GroupM Plans to Ditch Open Ad Exchanges
By JACK MARSHALL, WSJ CMO Today
WPP’s media buying unit GroupM will stop buying online ads from open ad exchanges entirely by the end of the year, according to its chief digital investment officer, Ari Bluman.
Open ad exchanges are the automated online marketplaces through which large quantities of digital ads are now sold. They are designed to provide marketers with an easy way to purchase advertising across a wide range of websites, as opposed to striking deals directly with multiple publishers individually.
But according to Mr. Bluman, GroupM is concerned about the quality of ad inventory that’s available in these marketplaces, and the lack of transparency they provide. As a result, the agency group now aims to buy ads directly from publishers and media companies only, although it will still do so using automated buying technologies commonly referred to as “private” exchanges.
“We spend a lot of money and our clients are large. With GroupM’s level of spending we can get everything we want right from publishers. Instead of buying through an exchange we can just buy it from the source,” Mr. Bluman told CMO Today. He first mentioned the plan during a recent interview with digital video site Beet.tv.
GroupM’s decision could affect the wider online advertising ecosystem. The unit is widely considered the largest ad buyer in the world in terms of dollars spent.
The decision was driven by a range of factors, Mr. Bluman said, including concerns about the level of ad fraud associated with exchanges, and the commission fees GroupM has to pay both exchanges and other middle men when it doesn’t buy directly from publishers. Even though ads purchased through open exchanges are sometimes very cheap, the cost savings are regularly negated by quality issues, he explained.
“There’s a lot driving this, but overall accountability is a big factor. If the stats are right and 30% of traffic in exchanges is fraudulent and 50% of ads are not viewed, then ad rates are irrelevant because anything is too much,” Mr. Bluman said, adding, “We’re looking at accountability overall. It’s one big massive cleanup for us.”
GroupM isn’t the only WPP unit that says it’s veering away from open exchanges. Xaxis, a division of the holding company that specializes in targeting ads to specific consumers on behalf of GroupM and other companies, said it plans to take a similar approach. Currently Xaxis still purchases ads through exchanges for some of its campaigns, but it’s hoping to rely on them less by striking more deals directly with media owners.
“We share [Mr. Bluman’s] views. We believe our clients should sit above the open exchanges,” said Brian Gleason, managing director of Xaxis’s North American operations. “GroupM is making this announcement, but we’ve been moving towards this for three years. For us it’s about taking advantage of technology but doing so in a controlled and protected environment,” he added.

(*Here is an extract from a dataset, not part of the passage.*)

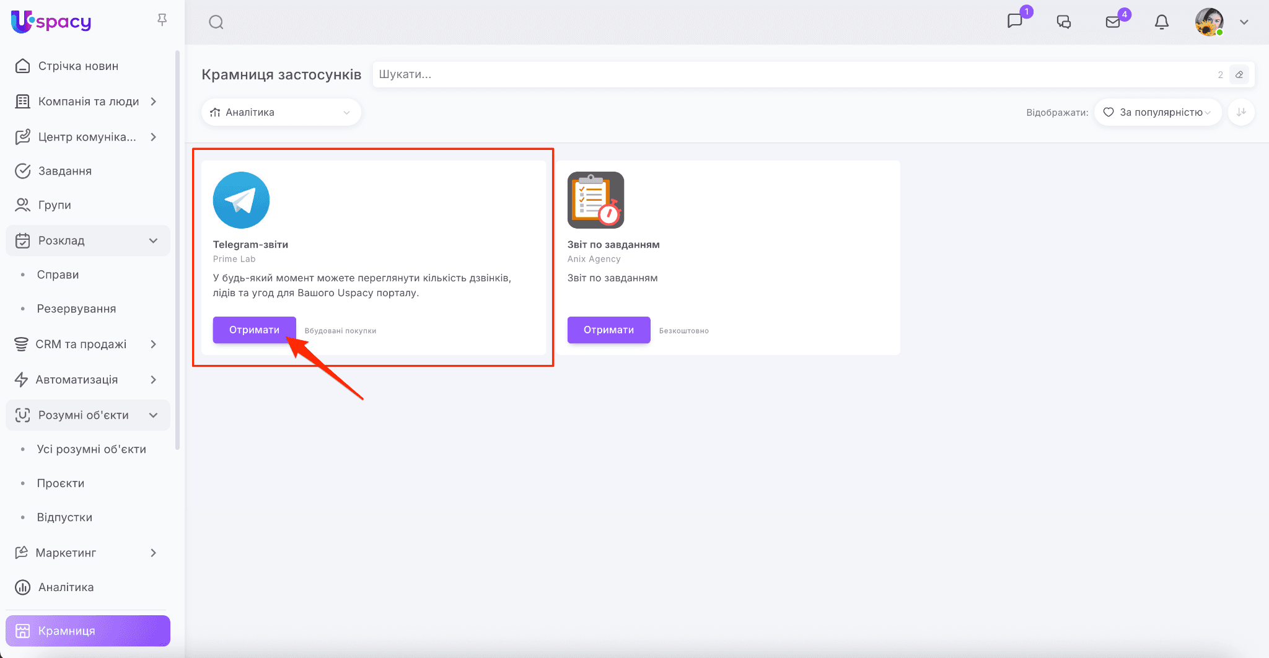Open the Завдання sidebar item
The image size is (1269, 658).
tap(64, 171)
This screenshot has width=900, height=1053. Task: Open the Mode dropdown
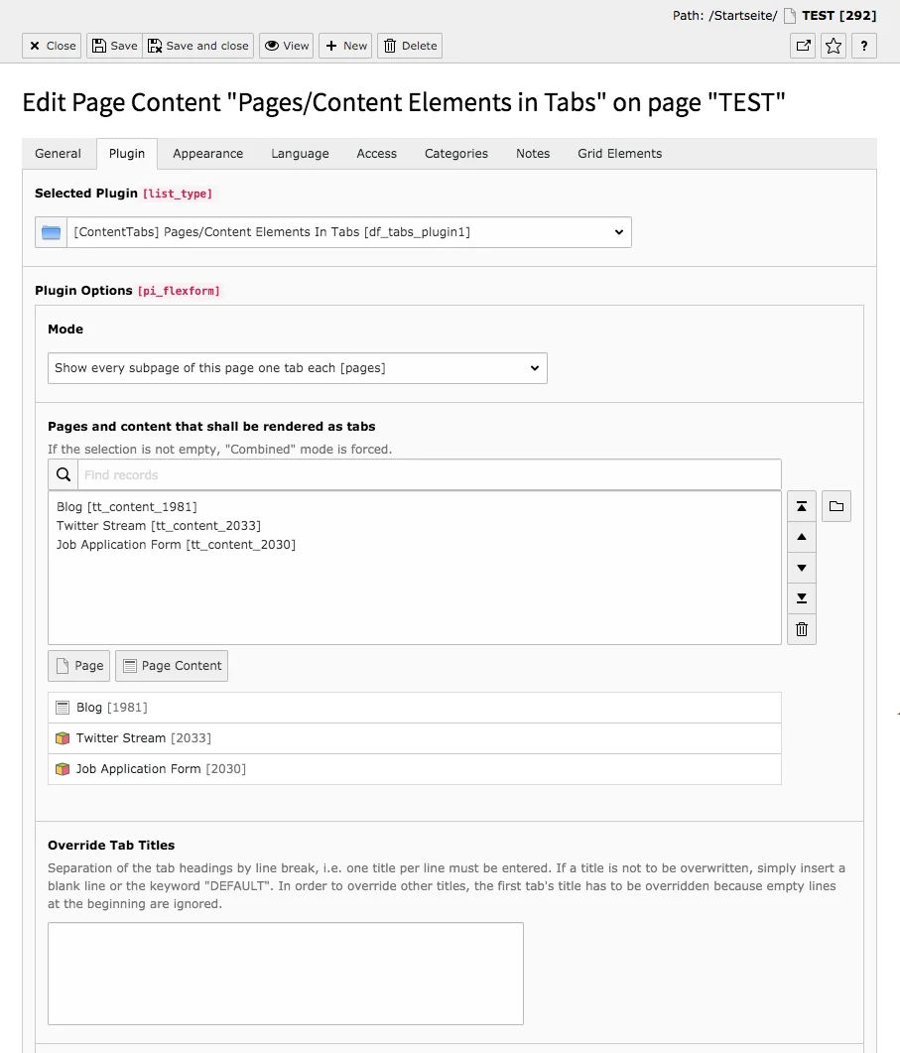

Xaxis also resells advertising to GroupM agencies, however, so GroupM agencies could wind up purchasing ads sourced from exchanges if and when they buy from Xaxis.
But long-term both GroupM and Xaxis said they believe direct relationships with publishers are preferential for clients, and could end up putting more ad dollars in publishers’ pockets.
“We think we can gain back some efficiency this way. We don’t need middlemen as much as there are middlemen. If private deals take some of those players out of the game then more money ends up with the publisher,” Mr. Bluman said.
In the interim, however, GroupM must go through the complicated task of integrating its buying technologies with hundreds of publishers in an attempt to make its vision a reality.
“It will take several hundred deals for this to happen, but we’re on the way,” Mr. Bluman concluded. “I don’t see many holes in our thinking here. There’s no brand we work with that’s looking at [open exchange inventory] and saying ‘oh my God, what will I do without that?”